Create a test config and use hardware::load_from():

// simplified
#[cfg(test)]
mod tests {
    use super::*;

    fn test_config() -> &'static str {
        r#"
        [hardware.motor]
        use = "serial"
        port = "/dev/null"
        baudrate = 115200
        motor_ids = [1, 2, 3]
        topic_prefix = "test_motor"
        "#
    }

    #[test]
    fn driver_parses_config() {
        std::fs::write("/tmp/test_motor_driver.toml", test_config()).unwrap();
        let nodes = hardware::load_from("/tmp/test_motor_driver.toml").unwrap();

        assert_eq!(nodes.len(), 1);
        assert_eq!(nodes[0].0, "motor");

        std::fs::remove_file("/tmp/test_motor_driver.toml").ok();
    }

    #[test]
    fn driver_has_safe_state() {
        // Verify the driver implements enter_safe_state
        // In a real test, you'd use a mock serial port
    }
}

For more thorough testing with simulated serial ports, use the serialport crate's TTYPort::pair() for virtual serial ports on Linux, or test with horus run --sim where the simulator provides virtual motor feedback.

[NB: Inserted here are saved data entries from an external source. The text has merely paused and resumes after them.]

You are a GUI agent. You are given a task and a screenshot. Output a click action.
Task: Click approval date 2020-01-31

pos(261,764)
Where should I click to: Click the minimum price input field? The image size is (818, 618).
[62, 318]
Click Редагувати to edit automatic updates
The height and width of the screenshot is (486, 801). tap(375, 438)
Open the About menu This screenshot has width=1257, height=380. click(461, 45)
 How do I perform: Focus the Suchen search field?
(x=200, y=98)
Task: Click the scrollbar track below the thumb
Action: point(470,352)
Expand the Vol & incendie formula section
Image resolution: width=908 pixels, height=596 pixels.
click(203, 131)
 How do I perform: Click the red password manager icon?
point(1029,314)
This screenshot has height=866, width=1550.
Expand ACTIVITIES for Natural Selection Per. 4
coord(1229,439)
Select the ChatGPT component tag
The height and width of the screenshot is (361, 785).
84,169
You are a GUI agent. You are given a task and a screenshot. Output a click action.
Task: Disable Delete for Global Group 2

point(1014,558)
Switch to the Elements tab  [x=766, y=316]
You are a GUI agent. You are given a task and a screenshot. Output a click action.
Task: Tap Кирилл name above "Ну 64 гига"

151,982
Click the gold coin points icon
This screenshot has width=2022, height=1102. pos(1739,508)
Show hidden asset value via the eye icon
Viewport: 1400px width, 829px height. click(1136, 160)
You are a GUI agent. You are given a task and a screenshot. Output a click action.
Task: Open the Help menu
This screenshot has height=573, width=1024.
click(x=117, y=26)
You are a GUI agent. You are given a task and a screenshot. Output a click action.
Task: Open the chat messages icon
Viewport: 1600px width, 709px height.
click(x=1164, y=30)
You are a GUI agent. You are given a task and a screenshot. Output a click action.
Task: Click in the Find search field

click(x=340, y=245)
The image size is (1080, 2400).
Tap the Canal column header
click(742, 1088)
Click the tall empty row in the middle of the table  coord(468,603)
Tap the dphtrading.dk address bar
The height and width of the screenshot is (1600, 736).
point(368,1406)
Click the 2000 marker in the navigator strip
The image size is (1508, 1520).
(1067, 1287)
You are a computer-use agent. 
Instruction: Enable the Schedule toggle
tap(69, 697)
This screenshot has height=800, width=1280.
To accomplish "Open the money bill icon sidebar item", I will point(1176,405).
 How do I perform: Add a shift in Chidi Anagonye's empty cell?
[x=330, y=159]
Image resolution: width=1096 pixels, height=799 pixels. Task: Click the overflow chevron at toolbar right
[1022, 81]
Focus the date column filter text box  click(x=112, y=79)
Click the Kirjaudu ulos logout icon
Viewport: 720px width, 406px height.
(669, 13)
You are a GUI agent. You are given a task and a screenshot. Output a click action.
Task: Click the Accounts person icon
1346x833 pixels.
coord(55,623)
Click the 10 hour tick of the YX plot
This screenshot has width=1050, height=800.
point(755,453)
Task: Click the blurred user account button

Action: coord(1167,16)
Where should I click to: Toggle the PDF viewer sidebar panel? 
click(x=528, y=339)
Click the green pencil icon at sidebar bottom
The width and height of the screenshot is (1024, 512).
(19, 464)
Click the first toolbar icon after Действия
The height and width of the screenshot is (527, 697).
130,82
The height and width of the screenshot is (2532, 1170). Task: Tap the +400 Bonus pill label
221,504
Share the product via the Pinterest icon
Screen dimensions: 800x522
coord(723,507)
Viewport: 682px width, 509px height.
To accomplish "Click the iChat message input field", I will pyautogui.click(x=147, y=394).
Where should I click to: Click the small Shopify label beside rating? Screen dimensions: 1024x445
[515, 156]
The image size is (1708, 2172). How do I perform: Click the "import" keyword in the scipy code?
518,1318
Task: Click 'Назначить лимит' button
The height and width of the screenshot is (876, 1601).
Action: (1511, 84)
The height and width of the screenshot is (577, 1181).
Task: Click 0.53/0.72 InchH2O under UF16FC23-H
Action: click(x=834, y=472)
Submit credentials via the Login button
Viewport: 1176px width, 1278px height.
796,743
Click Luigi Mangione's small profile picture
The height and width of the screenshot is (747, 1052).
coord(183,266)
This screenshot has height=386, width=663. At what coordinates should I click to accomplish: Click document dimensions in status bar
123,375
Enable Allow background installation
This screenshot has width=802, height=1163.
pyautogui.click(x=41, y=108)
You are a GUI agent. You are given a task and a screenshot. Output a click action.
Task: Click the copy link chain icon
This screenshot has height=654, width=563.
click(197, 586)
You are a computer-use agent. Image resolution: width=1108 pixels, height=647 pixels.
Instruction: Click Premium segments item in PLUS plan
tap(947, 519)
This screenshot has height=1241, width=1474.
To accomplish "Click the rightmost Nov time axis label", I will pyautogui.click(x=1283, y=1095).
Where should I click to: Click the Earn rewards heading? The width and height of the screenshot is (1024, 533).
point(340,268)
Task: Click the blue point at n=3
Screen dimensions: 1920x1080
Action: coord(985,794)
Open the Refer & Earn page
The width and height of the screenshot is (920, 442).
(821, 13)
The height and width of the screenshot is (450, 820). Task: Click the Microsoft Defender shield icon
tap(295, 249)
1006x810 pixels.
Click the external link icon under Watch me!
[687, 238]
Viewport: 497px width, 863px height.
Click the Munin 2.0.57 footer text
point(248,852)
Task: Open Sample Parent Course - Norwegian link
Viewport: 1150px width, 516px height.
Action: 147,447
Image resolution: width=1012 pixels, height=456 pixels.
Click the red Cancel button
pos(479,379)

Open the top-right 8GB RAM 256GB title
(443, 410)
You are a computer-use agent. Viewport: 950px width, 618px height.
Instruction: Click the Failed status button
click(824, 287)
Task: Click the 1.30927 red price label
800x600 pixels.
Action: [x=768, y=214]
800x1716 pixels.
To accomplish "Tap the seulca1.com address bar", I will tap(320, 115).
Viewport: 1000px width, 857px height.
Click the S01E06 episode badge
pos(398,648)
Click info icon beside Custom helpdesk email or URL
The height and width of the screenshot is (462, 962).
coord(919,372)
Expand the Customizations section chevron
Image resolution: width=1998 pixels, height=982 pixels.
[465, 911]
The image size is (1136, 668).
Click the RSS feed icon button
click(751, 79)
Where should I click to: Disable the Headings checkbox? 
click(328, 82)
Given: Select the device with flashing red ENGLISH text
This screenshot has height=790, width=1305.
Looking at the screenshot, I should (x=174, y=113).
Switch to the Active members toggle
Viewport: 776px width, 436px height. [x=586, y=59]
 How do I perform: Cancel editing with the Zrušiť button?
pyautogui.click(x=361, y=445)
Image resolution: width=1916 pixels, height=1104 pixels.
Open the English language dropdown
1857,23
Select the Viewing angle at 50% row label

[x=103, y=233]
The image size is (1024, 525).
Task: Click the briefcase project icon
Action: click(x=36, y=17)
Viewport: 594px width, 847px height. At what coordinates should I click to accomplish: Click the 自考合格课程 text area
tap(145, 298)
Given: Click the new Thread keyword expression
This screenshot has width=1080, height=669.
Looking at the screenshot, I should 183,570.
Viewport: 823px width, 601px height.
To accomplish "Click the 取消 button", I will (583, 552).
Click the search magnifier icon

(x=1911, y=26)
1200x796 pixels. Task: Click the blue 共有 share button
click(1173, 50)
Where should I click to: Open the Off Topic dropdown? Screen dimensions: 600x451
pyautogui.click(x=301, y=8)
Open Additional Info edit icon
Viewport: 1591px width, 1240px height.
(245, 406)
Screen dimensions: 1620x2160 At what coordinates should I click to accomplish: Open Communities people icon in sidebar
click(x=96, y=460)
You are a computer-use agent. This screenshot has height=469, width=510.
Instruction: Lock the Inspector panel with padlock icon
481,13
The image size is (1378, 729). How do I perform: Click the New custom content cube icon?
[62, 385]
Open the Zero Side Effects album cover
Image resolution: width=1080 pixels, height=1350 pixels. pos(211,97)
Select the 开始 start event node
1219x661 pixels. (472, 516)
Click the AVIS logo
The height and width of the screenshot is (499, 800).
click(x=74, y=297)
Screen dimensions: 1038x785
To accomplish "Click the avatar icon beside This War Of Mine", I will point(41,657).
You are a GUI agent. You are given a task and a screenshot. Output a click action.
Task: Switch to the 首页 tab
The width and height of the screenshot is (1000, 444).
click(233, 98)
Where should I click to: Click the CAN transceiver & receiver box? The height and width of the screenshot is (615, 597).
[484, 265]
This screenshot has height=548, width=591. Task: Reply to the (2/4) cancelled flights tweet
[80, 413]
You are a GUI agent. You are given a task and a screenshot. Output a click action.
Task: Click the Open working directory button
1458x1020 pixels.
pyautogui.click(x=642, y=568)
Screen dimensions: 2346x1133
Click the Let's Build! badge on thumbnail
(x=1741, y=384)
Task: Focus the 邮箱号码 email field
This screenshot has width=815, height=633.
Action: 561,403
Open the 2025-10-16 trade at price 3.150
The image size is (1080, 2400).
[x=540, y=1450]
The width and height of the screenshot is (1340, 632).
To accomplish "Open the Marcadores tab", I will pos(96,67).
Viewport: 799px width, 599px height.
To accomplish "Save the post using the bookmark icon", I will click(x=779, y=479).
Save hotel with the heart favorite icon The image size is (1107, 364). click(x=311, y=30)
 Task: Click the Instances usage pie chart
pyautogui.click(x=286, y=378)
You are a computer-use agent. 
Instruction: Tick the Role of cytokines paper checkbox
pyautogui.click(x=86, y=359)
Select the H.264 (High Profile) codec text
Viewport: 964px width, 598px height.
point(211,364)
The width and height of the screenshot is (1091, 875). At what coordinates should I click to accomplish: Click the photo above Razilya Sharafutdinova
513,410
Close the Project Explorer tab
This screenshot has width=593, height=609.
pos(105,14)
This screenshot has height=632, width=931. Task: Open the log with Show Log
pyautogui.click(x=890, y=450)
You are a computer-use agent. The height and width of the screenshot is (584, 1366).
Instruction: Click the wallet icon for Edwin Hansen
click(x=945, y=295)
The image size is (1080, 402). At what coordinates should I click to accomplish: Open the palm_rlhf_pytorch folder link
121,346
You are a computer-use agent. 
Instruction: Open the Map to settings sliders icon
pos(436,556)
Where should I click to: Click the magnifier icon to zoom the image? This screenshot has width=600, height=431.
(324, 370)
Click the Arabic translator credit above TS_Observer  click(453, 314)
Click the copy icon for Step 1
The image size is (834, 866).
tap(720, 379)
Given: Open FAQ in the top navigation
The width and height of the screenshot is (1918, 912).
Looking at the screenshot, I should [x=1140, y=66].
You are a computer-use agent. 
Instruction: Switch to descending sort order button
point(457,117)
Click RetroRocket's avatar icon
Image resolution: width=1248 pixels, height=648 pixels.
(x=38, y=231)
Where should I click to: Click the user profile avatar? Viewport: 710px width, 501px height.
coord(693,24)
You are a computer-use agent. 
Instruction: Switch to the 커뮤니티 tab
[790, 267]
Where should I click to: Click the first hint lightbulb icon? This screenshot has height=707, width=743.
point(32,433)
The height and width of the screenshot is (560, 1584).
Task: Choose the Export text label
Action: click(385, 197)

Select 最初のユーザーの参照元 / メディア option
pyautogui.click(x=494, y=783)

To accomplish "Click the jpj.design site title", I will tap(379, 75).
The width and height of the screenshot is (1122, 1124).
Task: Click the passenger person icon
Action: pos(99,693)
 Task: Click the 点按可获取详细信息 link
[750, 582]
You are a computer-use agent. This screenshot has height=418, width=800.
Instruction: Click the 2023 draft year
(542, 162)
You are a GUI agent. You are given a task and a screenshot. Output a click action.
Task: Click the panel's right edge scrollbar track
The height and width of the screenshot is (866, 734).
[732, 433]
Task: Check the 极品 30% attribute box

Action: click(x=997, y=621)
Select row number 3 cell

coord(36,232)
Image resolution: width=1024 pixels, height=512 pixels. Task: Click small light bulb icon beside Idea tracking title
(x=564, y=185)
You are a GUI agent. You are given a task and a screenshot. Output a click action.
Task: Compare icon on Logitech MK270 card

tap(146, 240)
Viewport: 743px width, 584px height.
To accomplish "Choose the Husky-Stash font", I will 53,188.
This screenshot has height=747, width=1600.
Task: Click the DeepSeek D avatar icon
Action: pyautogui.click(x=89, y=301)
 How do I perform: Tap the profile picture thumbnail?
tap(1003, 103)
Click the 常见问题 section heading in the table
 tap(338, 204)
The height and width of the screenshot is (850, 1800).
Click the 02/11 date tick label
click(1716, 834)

Step 6: Publish to the Registry

Once your driver works, publish it so others can install it:

# Login (first time only)
horus auth login

# Verify package metadata
horus check

# Publish
horus publish

Users can then install and use your driver:

horus install horus-driver-serial-motor
# Their horus.toml
[hardware.arm]
use = "horus-driver-serial-motor"
port = "/dev/ttyUSB0"
baudrate = 115200
motor_ids = [1, 2, 3, 4, 5]
topic_prefix = "arm"

Driver Design Checklist

Before publishing, verify your driver follows these practices:

Config

  • All hardware-specific values come from NodeParams, not hardcoded
  • Reasonable defaults for optional params (get_or())
  • topic_prefix param so users can namespace topics per robot
  • Error messages include the port/device name for debugging

Safety

  • enter_safe_state() stops all actuators immediately
  • is_safe_state() returns true when motors are stopped
  • shutdown() cleanly closes the hardware connection
  • on_miss(Miss::SafeMode) configured for actuator drivers

Topics

  • Follow the topic naming convention: {prefix}.{data_type}
  • Use standard message types (JointState, JointCommand, Imu, LaserScan, etc.)
  • Publish at a consistent rate matching the hardware capability

Testing

  • Config parsing tested with hardware::load_from()
  • Works with horus run --sim (simulator provides mock data)
  • Graceful behavior when hardware is disconnected (no panics)

Package metadata

  • type = "driver" in horus.toml [package]
  • description explains what hardware it supports
  • keywords include the hardware name and interface type
  • license specified

Example: Complete horus.toml for a Multi-Hardware Robot

[package]
name = "warehouse-robot"
version = "0.1.0"

[robot]
name = "agv"
description = "agv.urdf"

[hardware.wheels]
use = "horus-driver-serial-motor"
port = "/dev/ttyUSB0"
motor_ids = [1, 2]
topic_prefix = "agv"

[hardware.lidar]
use = "rplidar"
port = "/dev/ttyUSB1"

[hardware.arm]
use = "horus-driver-serial-motor"
port = "/dev/ttyUSB2"
motor_ids = [1, 2, 3, 4, 5, 6]
topic_prefix = "arm"

[hardware.imu]
use = "bno055"
bus = "/dev/i2c-1"

[hardware.sim_wheels]
use = "horus-driver-serial-motor"
sim = true

[hardware.sim_lidar]
use = "rplidar"
sim = true
noise = 0.01

[hardware.sim_arm]
use = "horus-driver-serial-motor"
sim = true

[hardware.sim_imu]
use = "bno055"
sim = true

Notice that horus-driver-serial-motor is used multiple times — for the wheels, the arm, and their simulated counterparts — each with different config values. The sim = true flag marks devices that should use simulated backends instead of real hardware. This is the power of config-driven drivers with the unified use field.